## TASK INPUTS
==============================
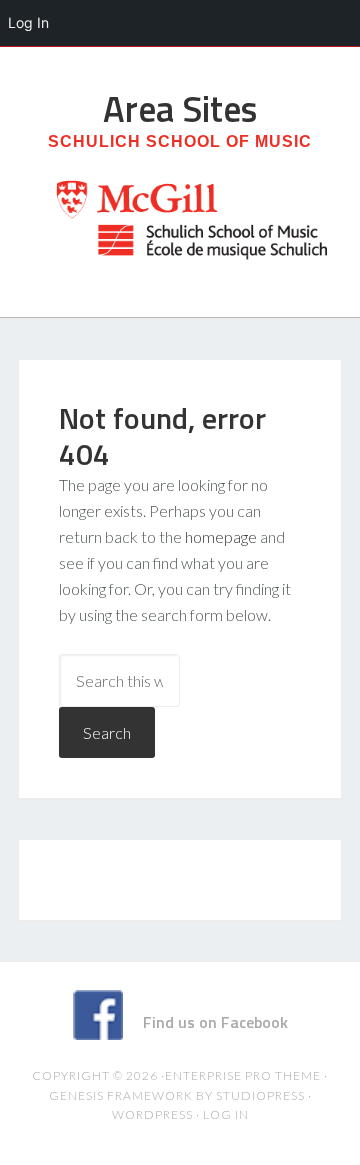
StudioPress (260, 1095)
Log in (226, 1114)
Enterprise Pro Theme (243, 1075)
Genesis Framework (121, 1095)
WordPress (152, 1114)
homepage (221, 536)
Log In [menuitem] (28, 22)
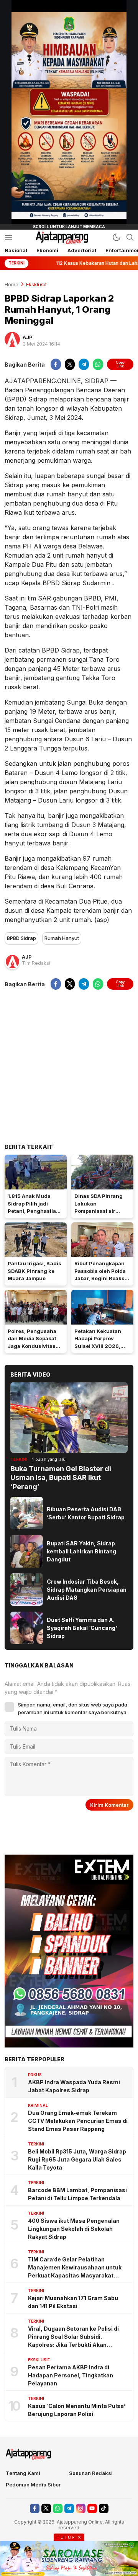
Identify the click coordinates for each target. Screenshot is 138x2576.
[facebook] (56, 364)
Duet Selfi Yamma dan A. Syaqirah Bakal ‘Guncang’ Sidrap (82, 1628)
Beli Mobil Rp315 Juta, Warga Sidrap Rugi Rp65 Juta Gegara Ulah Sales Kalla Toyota (77, 2159)
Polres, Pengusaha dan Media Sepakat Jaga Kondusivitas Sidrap (32, 1342)
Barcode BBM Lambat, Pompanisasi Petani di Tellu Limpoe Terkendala (77, 2194)
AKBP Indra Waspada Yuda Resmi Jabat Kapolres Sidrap (74, 2086)
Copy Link (120, 364)
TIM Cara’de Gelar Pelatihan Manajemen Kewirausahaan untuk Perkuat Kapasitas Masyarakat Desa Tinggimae (75, 2267)
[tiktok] (103, 2508)
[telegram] (84, 364)
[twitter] (70, 364)
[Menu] (8, 237)
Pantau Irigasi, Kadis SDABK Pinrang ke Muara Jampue (34, 1270)
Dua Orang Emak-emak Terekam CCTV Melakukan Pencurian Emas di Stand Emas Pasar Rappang (78, 2120)
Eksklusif (36, 284)
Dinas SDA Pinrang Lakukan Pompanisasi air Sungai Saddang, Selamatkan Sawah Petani (98, 1215)
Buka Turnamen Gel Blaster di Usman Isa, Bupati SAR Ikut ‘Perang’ (60, 1478)
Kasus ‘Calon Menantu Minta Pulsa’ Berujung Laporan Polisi (76, 2410)
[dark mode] (116, 237)
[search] (130, 237)
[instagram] (80, 2508)
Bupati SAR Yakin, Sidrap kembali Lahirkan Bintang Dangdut (81, 1551)
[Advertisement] (69, 1066)
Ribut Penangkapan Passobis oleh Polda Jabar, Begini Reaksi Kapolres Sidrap (100, 1274)
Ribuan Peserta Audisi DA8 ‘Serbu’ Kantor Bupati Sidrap (86, 1513)
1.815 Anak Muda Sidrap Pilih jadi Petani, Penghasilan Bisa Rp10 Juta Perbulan (33, 1211)
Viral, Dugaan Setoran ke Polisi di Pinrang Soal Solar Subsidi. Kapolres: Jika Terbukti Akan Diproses (73, 2337)
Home (11, 284)
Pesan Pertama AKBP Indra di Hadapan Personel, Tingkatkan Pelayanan (70, 2375)
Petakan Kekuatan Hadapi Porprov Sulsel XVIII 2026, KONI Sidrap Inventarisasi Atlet (98, 1346)
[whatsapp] (98, 364)
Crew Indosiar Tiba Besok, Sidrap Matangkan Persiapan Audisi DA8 (87, 1589)
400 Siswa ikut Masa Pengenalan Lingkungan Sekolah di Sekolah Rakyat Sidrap (74, 2228)
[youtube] (92, 2508)
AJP (28, 337)
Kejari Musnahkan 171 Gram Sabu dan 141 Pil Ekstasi (73, 2302)
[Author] (12, 339)
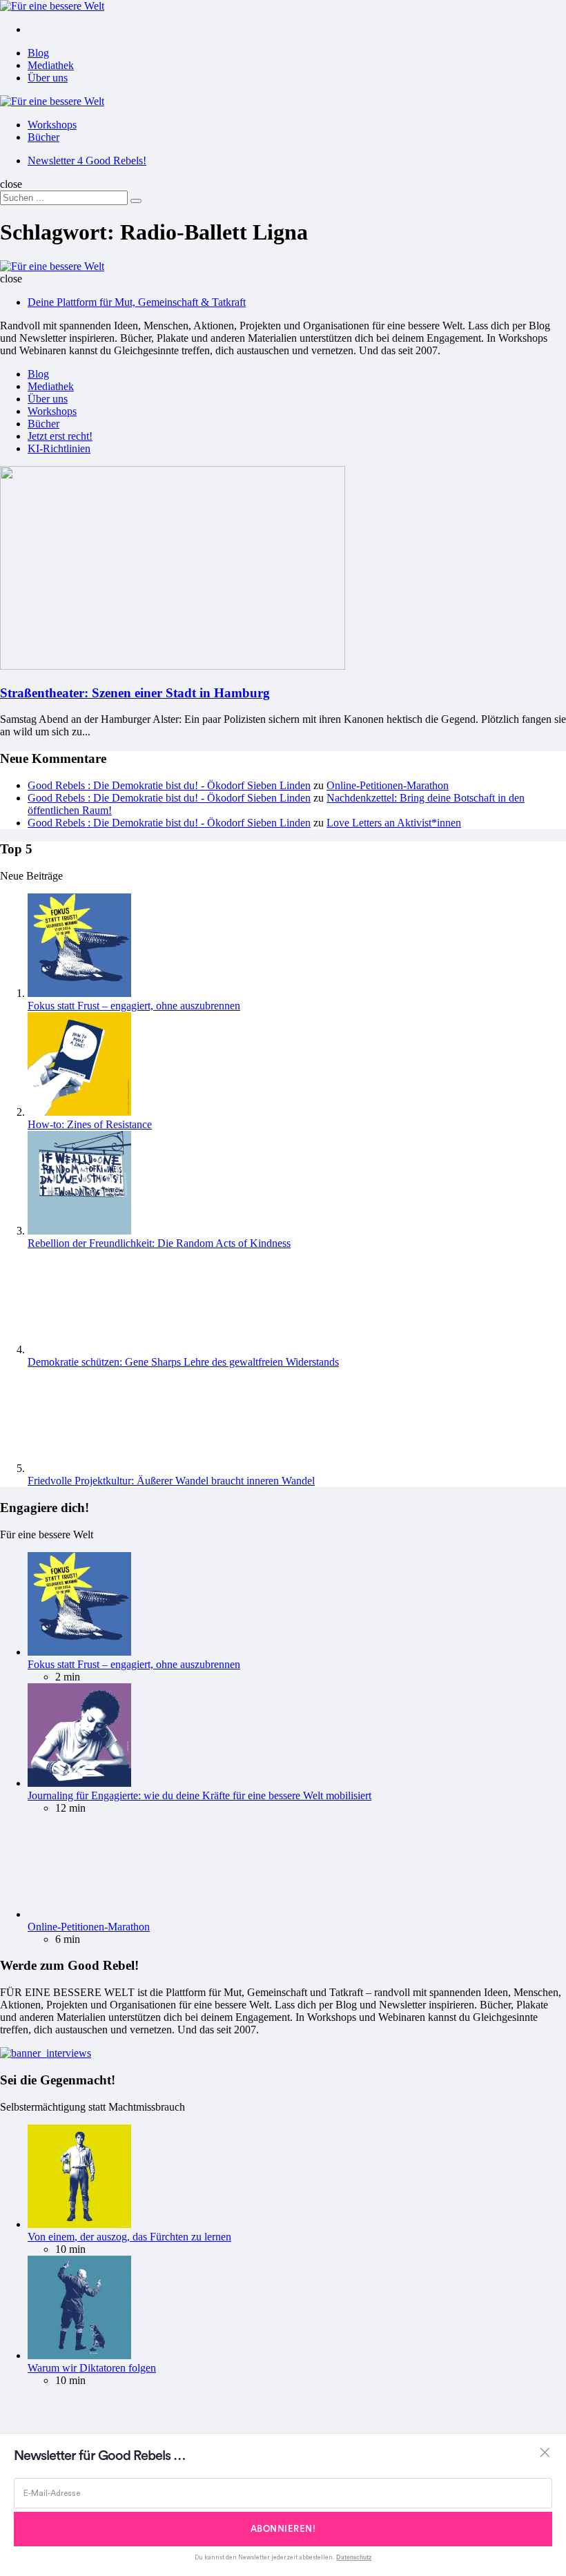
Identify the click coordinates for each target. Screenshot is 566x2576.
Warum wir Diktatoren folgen (92, 2368)
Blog (38, 53)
==============================
## EXERCISE
Nothing but the lines from the one containing "Pesan Pertama AKBP" through the final line of the records, both included and copied exactly, should appear in the answer; pictures stay out.

## WORKED SOLUTION
Pesan Pertama AKBP Indra di Hadapan Personel, Tingkatkan Pelayanan (70, 2375)
Petakan Kekuatan Hadapi Porprov Sulsel XVIII 2026, KONI Sidrap Inventarisasi Atlet (98, 1346)
[whatsapp] (98, 364)
Crew Indosiar Tiba Besok, Sidrap Matangkan Persiapan Audisi DA8 (87, 1589)
400 Siswa ikut Masa Pengenalan Lingkungan Sekolah di Sekolah Rakyat Sidrap (74, 2228)
[youtube] (92, 2508)
AJP (28, 337)
Kejari Musnahkan 171 Gram Sabu dan 141 Pil Ekstasi (73, 2302)
[Author] (12, 339)
Identify the click coordinates for each target. Screenshot is 566x2576.
Warum wir Diktatoren folgen (92, 2368)
Blog (38, 53)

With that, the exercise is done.